GOAL OF THE EXERCISE
Would you filter these records and copy every line that has the word "agent"?

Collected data

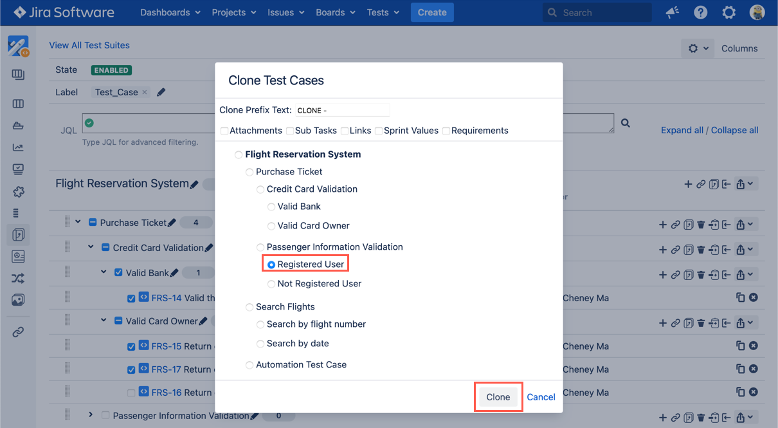Remove the FRS-14 test case row
This screenshot has height=428, width=778.
(754, 297)
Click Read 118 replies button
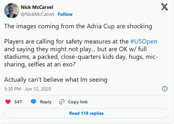This screenshot has height=124, width=174. pyautogui.click(x=86, y=113)
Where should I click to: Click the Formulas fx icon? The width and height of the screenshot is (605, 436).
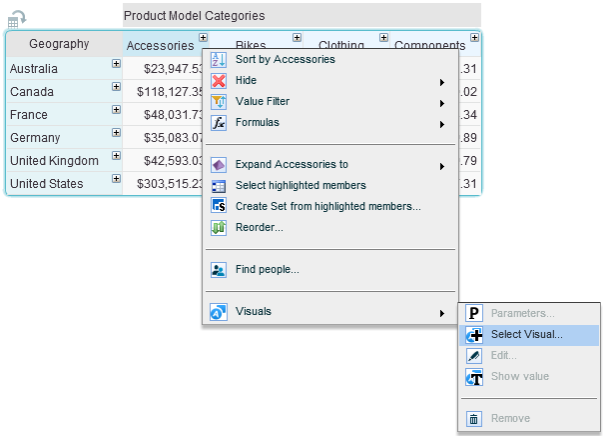point(219,123)
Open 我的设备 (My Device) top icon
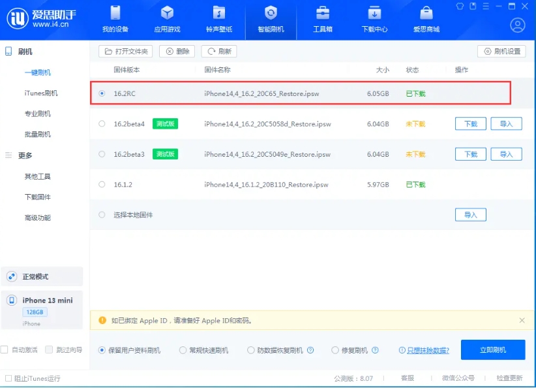Image resolution: width=536 pixels, height=392 pixels. [x=115, y=19]
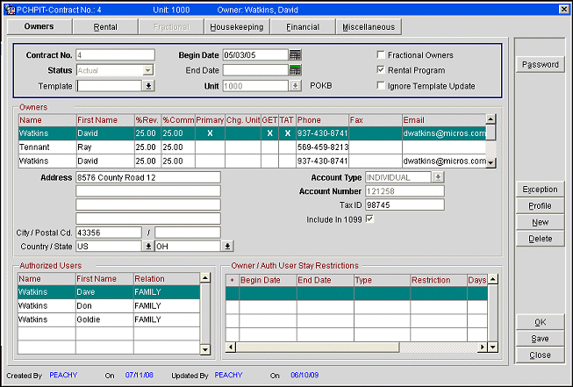The width and height of the screenshot is (573, 387).
Task: Expand the Template dropdown
Action: pyautogui.click(x=148, y=86)

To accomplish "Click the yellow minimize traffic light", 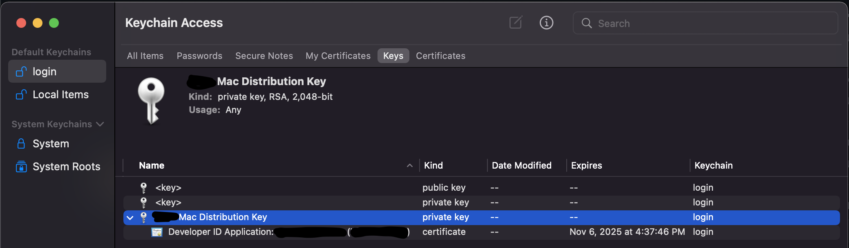I will (38, 23).
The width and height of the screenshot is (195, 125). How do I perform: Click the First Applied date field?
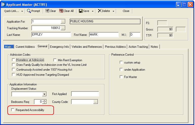click(85, 94)
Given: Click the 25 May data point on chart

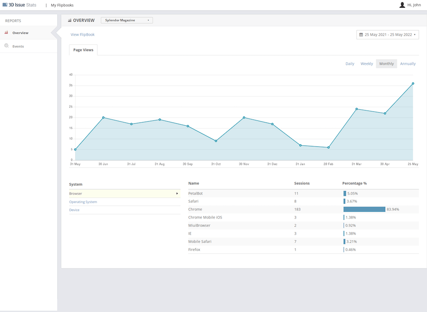Looking at the screenshot, I should tap(413, 84).
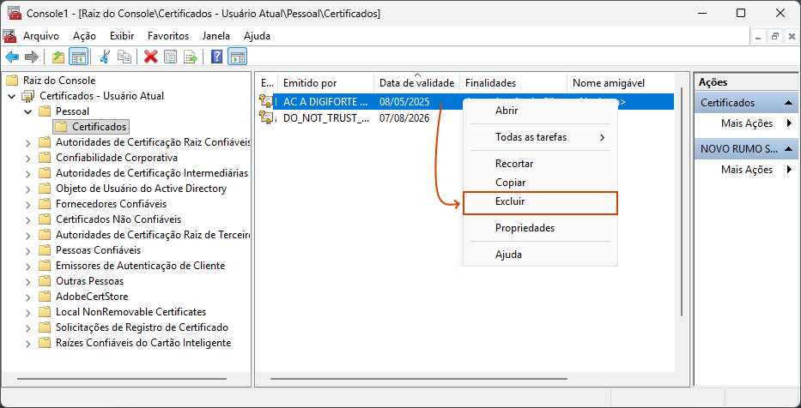Screen dimensions: 801x408
Task: Open the Exibir menu
Action: (x=122, y=36)
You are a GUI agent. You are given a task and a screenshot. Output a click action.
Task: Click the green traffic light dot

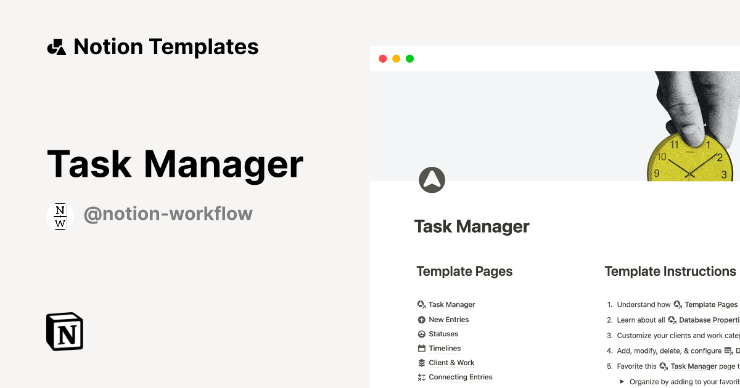point(409,58)
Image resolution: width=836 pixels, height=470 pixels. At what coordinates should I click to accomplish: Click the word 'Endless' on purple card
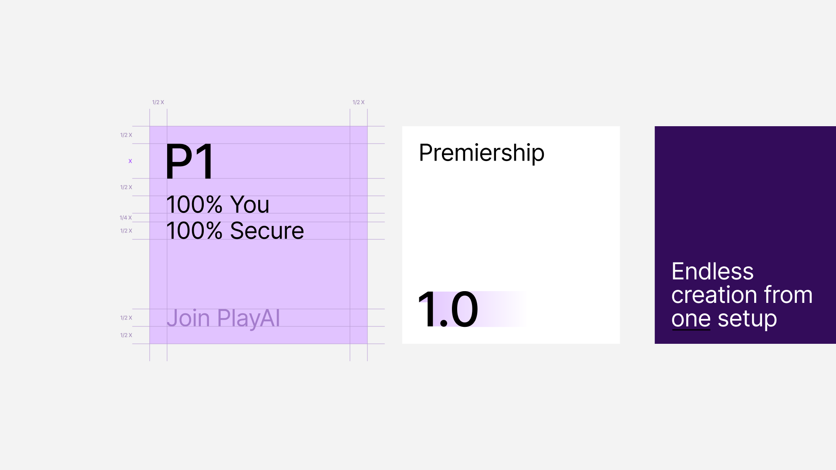(x=712, y=272)
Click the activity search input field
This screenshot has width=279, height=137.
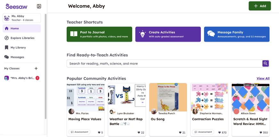point(165,63)
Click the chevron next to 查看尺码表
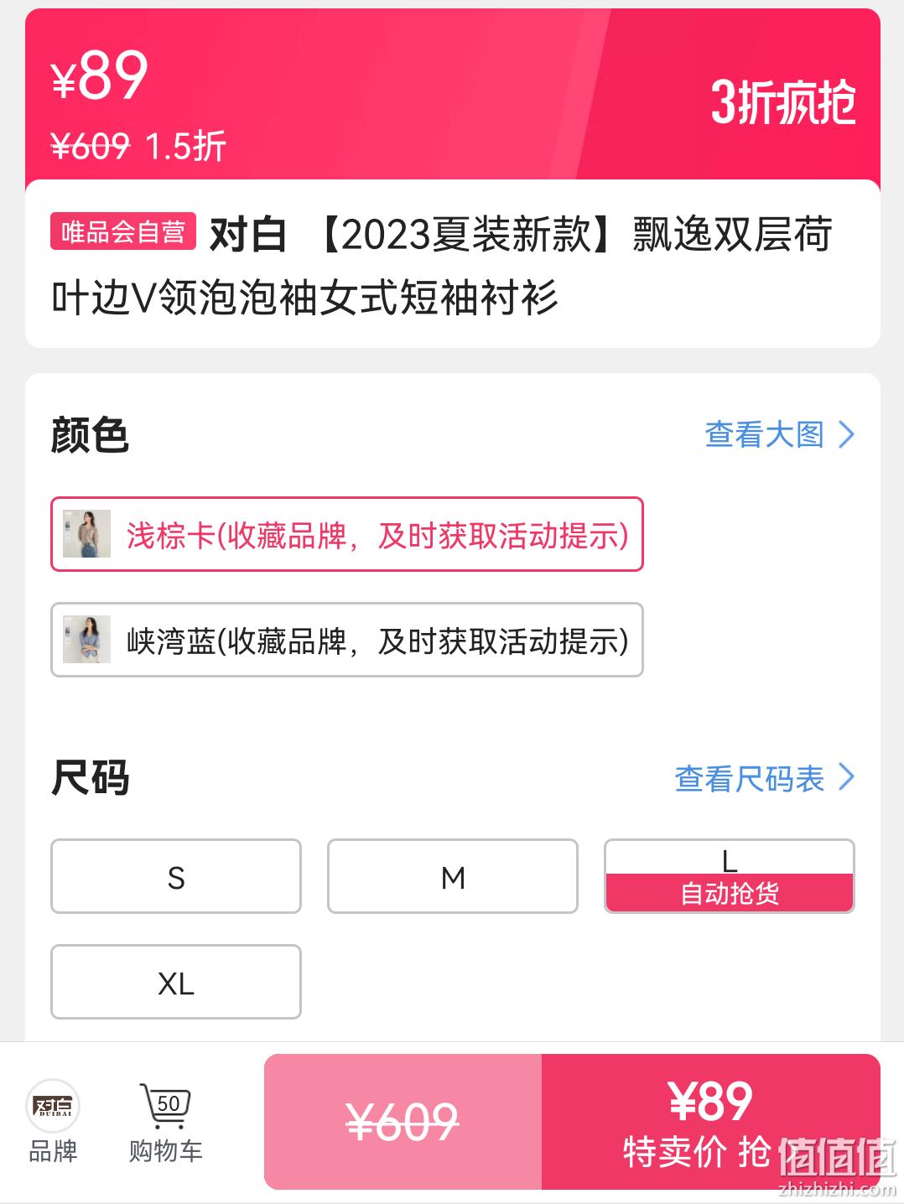The height and width of the screenshot is (1204, 904). click(846, 777)
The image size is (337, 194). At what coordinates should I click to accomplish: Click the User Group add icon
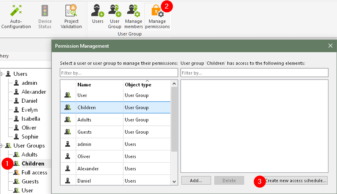click(115, 11)
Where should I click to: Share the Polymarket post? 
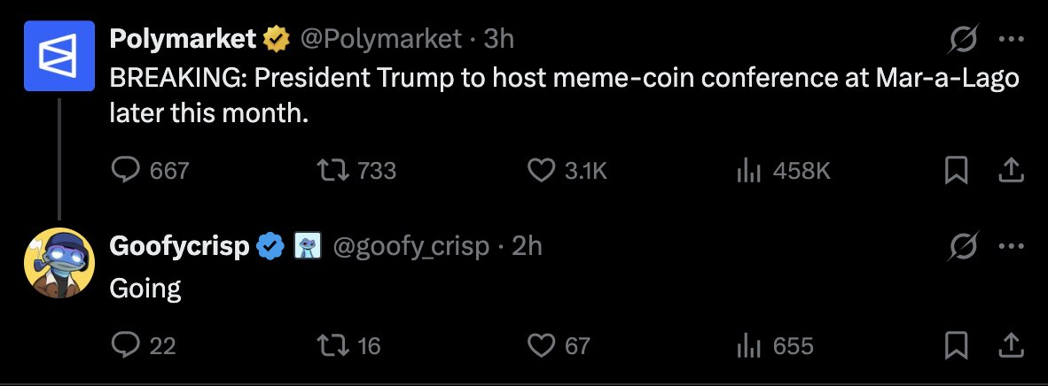(1011, 171)
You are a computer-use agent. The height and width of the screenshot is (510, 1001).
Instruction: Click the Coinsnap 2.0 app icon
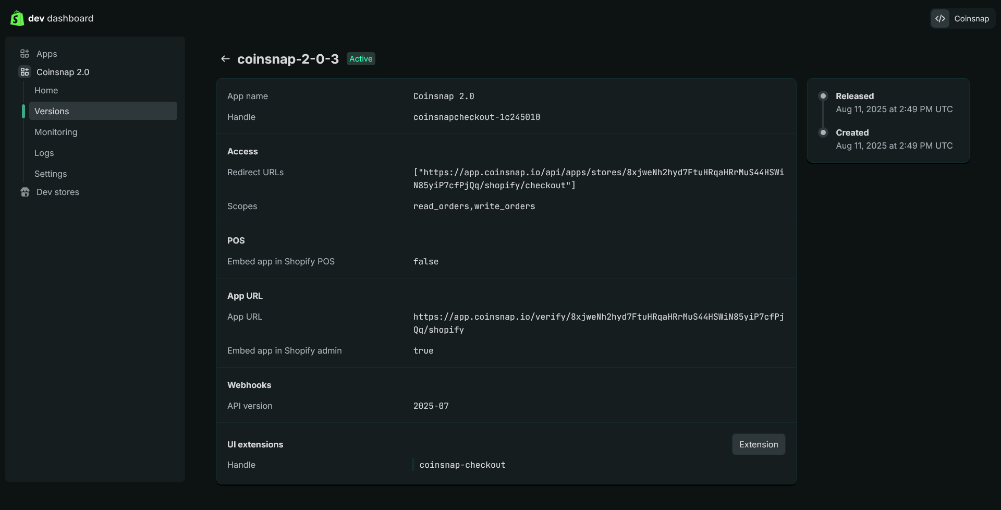click(x=25, y=72)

EXERCISE ANSWER
You are a GUI agent. You are given a task and a screenshot. Output a click action.
You are a computer-use agent. The height and width of the screenshot is (510, 1001).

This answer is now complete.